I hadn't really considered seeing The Time Traveler's Wife for several reasons. First of all, it was dismissed by most critics with either average or negative reviews. Also, I knew the novel was a major hit, but it seemed more like a mainstream romance than a sci-fi film. Largely due to the recommendation of my wife Erin (check out her great blog!), I decided to give it a chance during this time-travel marathon. Let's get to the questions before I find myself in a new place without my clothes!
Henry DeTemble (Eric Bana) is a time traveler who jumps around his life in disjointed fashion and always arrives without his clothes. This can be tricky, especially when it's cold outside. His leaps usually lead to Claire Abshire (Rachel MacAdams), who's mysteriously connected with his destiny. Henry first meets her as a young girl, and they eventually connect as adults and get married. Life with a time traveler is not always easy, and their relationship goes through some peaks and valleys. When hints arise about a sad future event, Henry looks for a way to avoid this unfortunate fate.
Henry doesn't need to hop in a Delorean or telephone booth to travel through time. He simply fades away and appears in another time period. The explanation for his ability is a genetic defect, and his father doesn't share this gift. It's not clear if there are others like him in the world, and Henry doesn't appear concerned with searching for them. The time travel plays an important role but is really a backdrop for the love story between Henry and Claire. The toughest part about the time travel is that it can take over at any time. He even disappears right before his wedding, which is quite a downside of his gift. Henry also must steal clothes after each jump, so that's not always an easy task. Of course, even if he's arrested for theft, he'll likely disappear anyway.
Henry and Claire are likable characters and live in an idealized world of true love and beautiful meadows. This is definitely not the same territory as The Butterfly Effect. I wouldn't mind spending time with them, even if his habit of disappearing at random times would become difficult. What if he was my ride home? Their best friends Charisse (Jane McLean) and Gomez (Ron Livingston) also seem nice and are surprisingly accepting of Henry's talents. The one exception is Claire's father Phillip (Philip Craig), a hunter and Republican who seems like a big idiot. Craig's also the only actor who chews scenery to take advantage of his brief appearance. That's rarely a good idea, especially in this understated, generally positive world.

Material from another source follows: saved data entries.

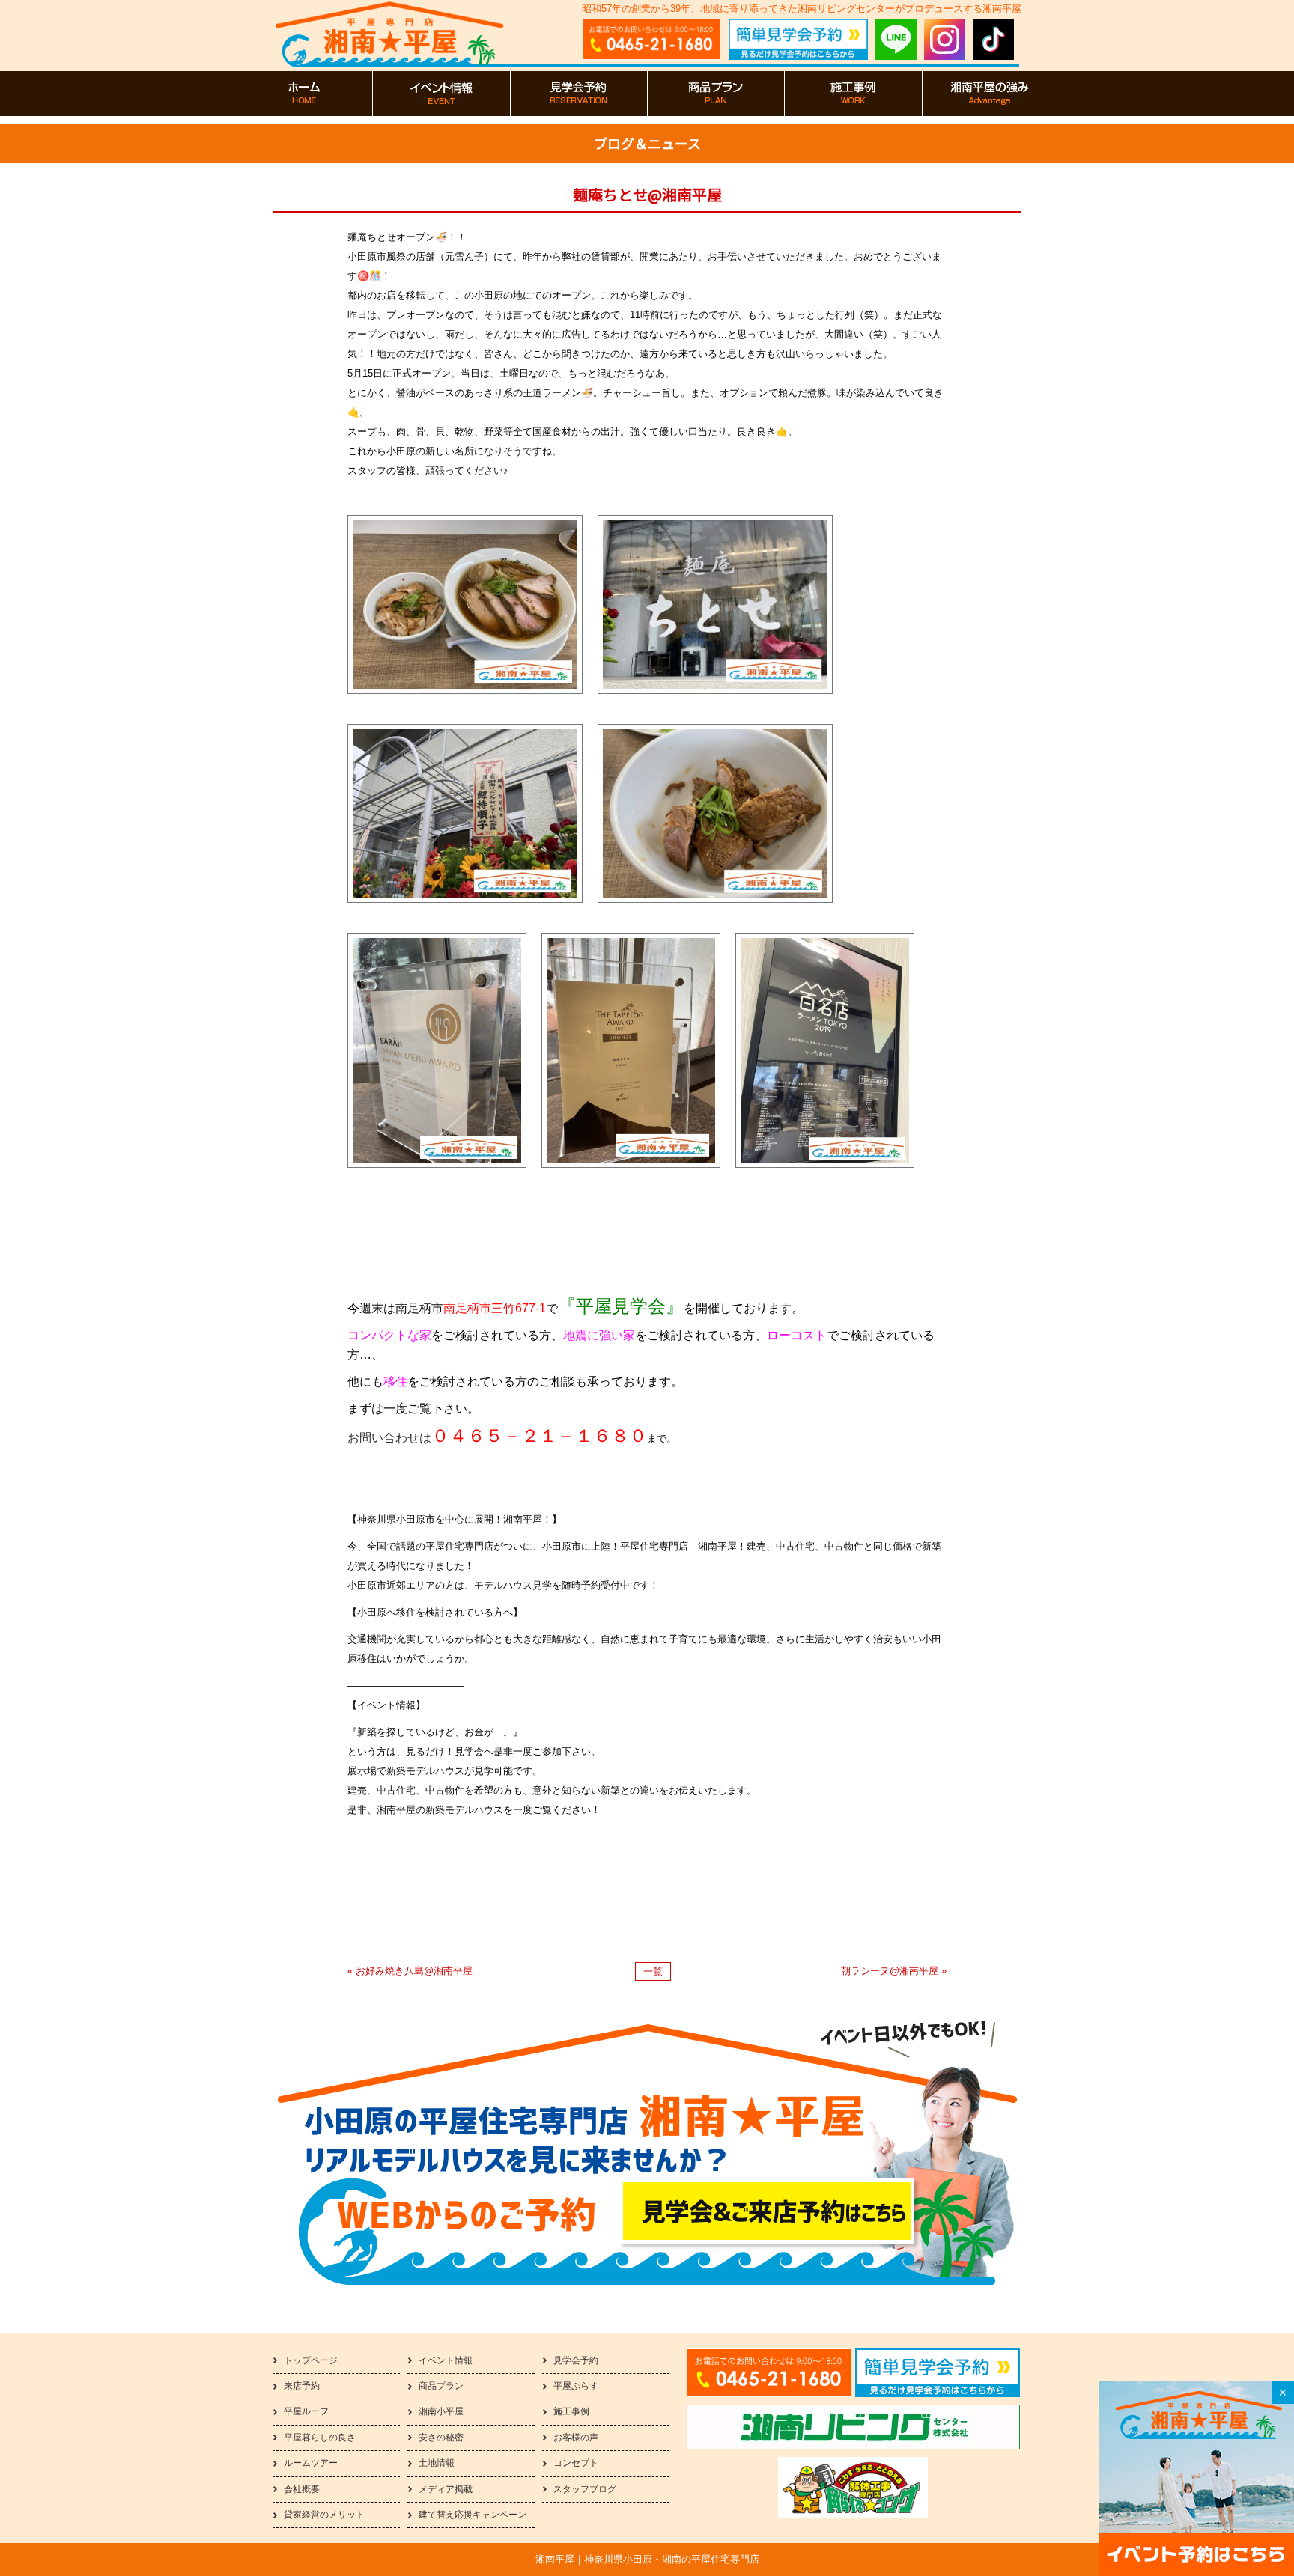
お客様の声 (575, 2437)
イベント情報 (446, 2360)
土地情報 (437, 2463)
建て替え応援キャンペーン (472, 2514)
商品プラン (441, 2386)
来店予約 (302, 2386)
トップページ (311, 2360)
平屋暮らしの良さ (320, 2437)
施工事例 (571, 2411)
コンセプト (575, 2463)
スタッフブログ (584, 2489)
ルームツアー (311, 2463)
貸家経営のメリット (324, 2514)
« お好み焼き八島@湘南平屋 (410, 1970)
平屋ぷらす (575, 2386)
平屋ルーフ (306, 2411)
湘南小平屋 (441, 2411)
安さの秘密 (441, 2437)
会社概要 (302, 2489)
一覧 (653, 1971)
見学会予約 (575, 2360)
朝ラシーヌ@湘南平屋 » (894, 1970)
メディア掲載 (446, 2489)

Nearly everything is shot with bright, colorful images that sell the enchantment. In most instances, it works pretty well. One example is the wedding scene, which seems primed for disaster but ends up being sweet thanks to some help from a future Henry. Of course, this happiness is undercut when he disappears on their wedding night. This couple has no luck! Another good moment is their first meeting as adults, where she obviously loves the guy but he doesn't know who she is. Henry is confused, but how can he resist such an attractive girl? There's not much silliness in this movie, but we do get one goofy scene with Henry fighting off a band of hoodlums after putting on women's clothes. I expect he can't be picky with his outfits, but these close-minded guys don't get it.

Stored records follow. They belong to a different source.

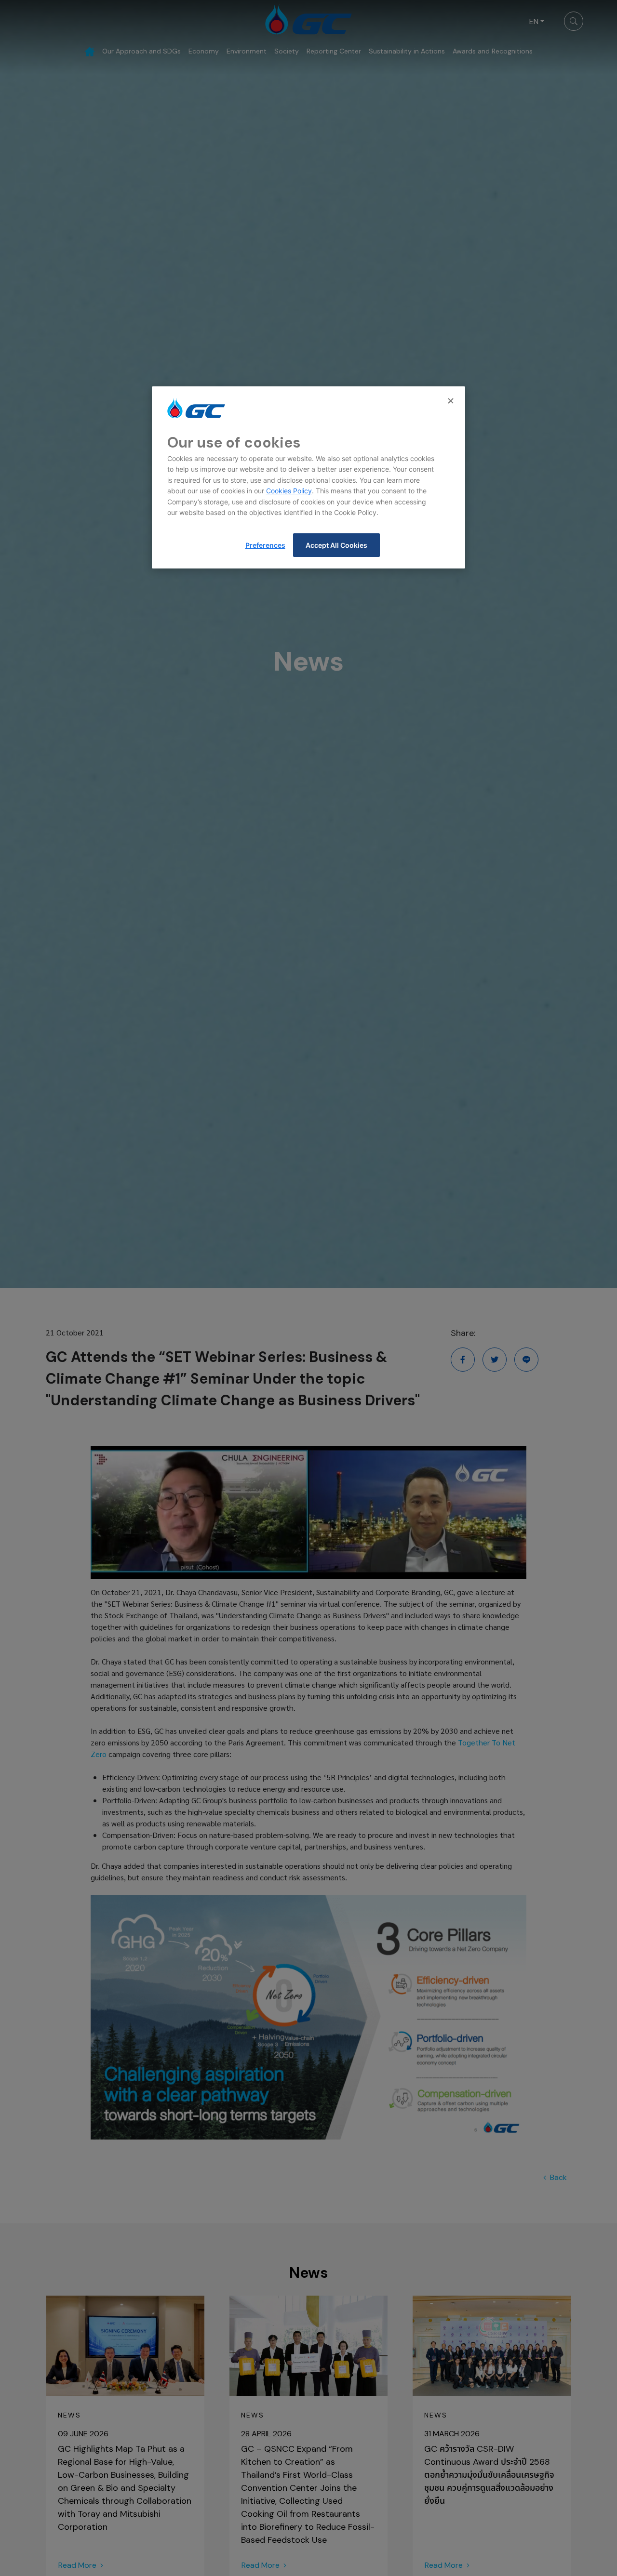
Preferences (265, 545)
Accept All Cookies (336, 545)
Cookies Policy (289, 491)
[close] (451, 401)
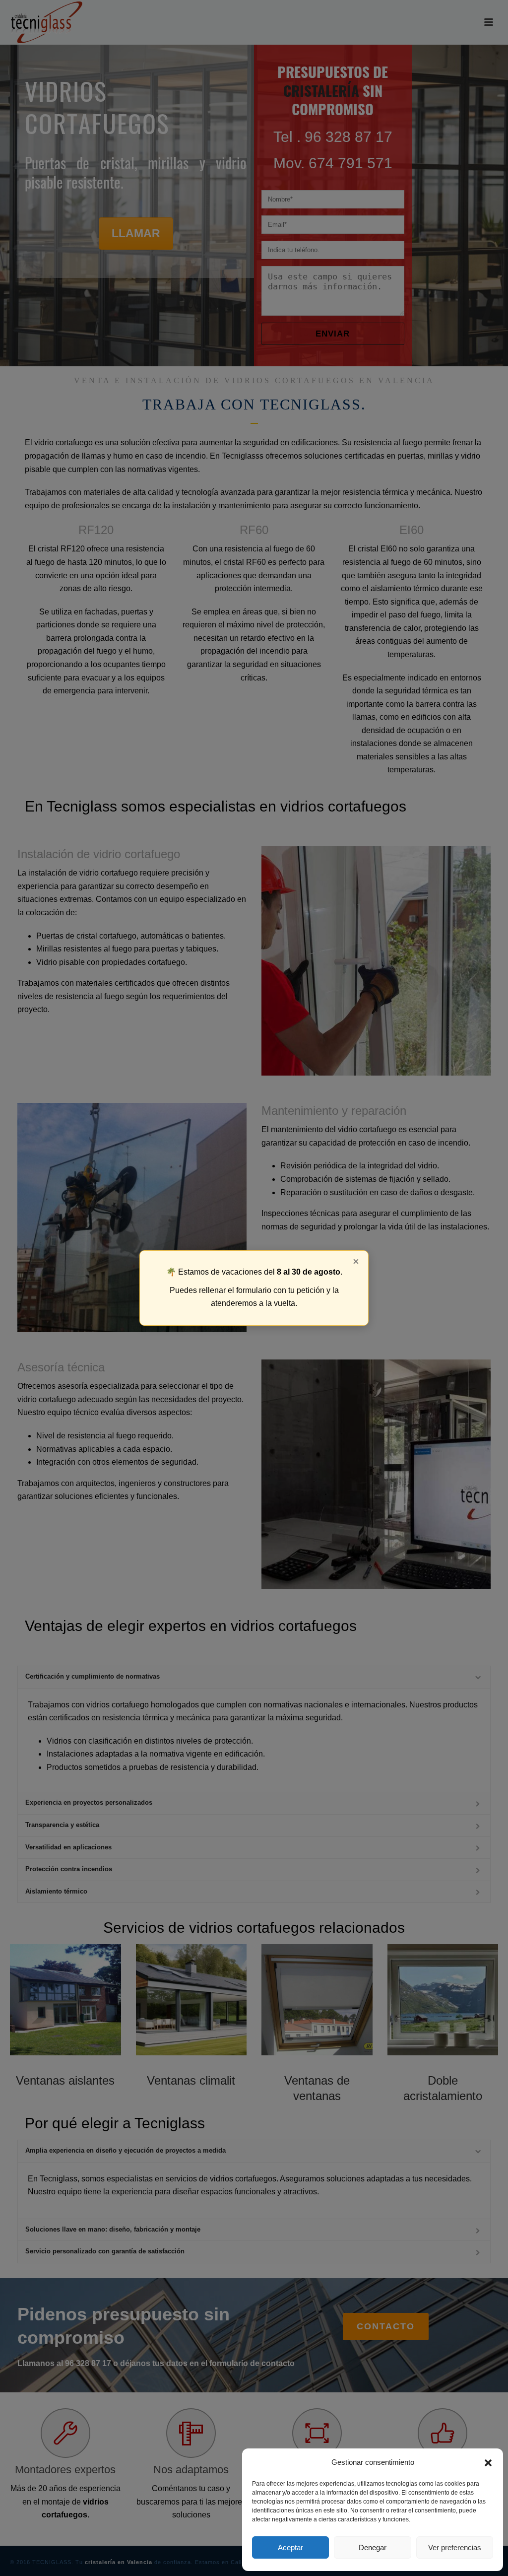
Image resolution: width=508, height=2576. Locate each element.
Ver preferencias (454, 2547)
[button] (488, 2463)
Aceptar (290, 2547)
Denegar (372, 2547)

Unlike many time-travel films, this one doesn't spend much time explaining the specific time of each jump. Henry's leaping within Claire's lifetime, so it's typically from the early '80s to the present. The story takes place among the classic architecture and subways of Chicago, so those wouldn't change as much as some newer cities. Our main way to tell his age is the length of his hair, which shifts between near-mullet status and cleaner short hair. The latest versions of Henry also have some gray hair, but the rest of him looks the same. It is odd to see Bana say lines like "I look older to you" when the changes are so minor. The lack of focus on the details of the time travel fits with the overall approach from Director Robert Schwentke (Flightplan) and Writer Bruce Joel Rubin (Ghost). It's no coincidence that Rubin wrote Ghost, which also uses the supernatural elements as a backdrop for the love story.
As I've stated in earlier posts from this marathon, I'm willing to take the leap and accept some plot holes if the material is well-done. That's generally the case with this film, but I do have some questions about the logistics of the time travel. First of all, Henry and Clare meet when he arrives in the bushes while she's playing in her giant backyard. He already knows her at that point from their adult connection, but it's a first for her. This leads her to strike up their relationship as an adult when they meet at the library. So it's a circular pattern without a clear entry point.
How did it all start? My guess is that we're supposed to accept their connection as fate or driven by a supernatural force, but it's hard to turn off the brain completely. Later on, we learn that it might be possible for someone to control the time travel. Was his subconscious mind driving the leaps without his knowledge? Also, I wonder how Clare keeps the different versions of him straight. At one point, she's purposefully cheating on her husband with another version of him. I doubt the characters would read it that way, but it becomes a difficult proposition.
The Time Traveler's Wife is a suitable piece of mainstream cinema with likable characters, attractive cinematography, and an interesting premise. It takes a few chances but never goes much beyond offering a nice love story. Cynics shouldn't bother to check out this movie. When my brain started shifting into that mode, I forced myself to stay focused and just roll with it. The end result is mildly forgettable but still provides a pleasant experience.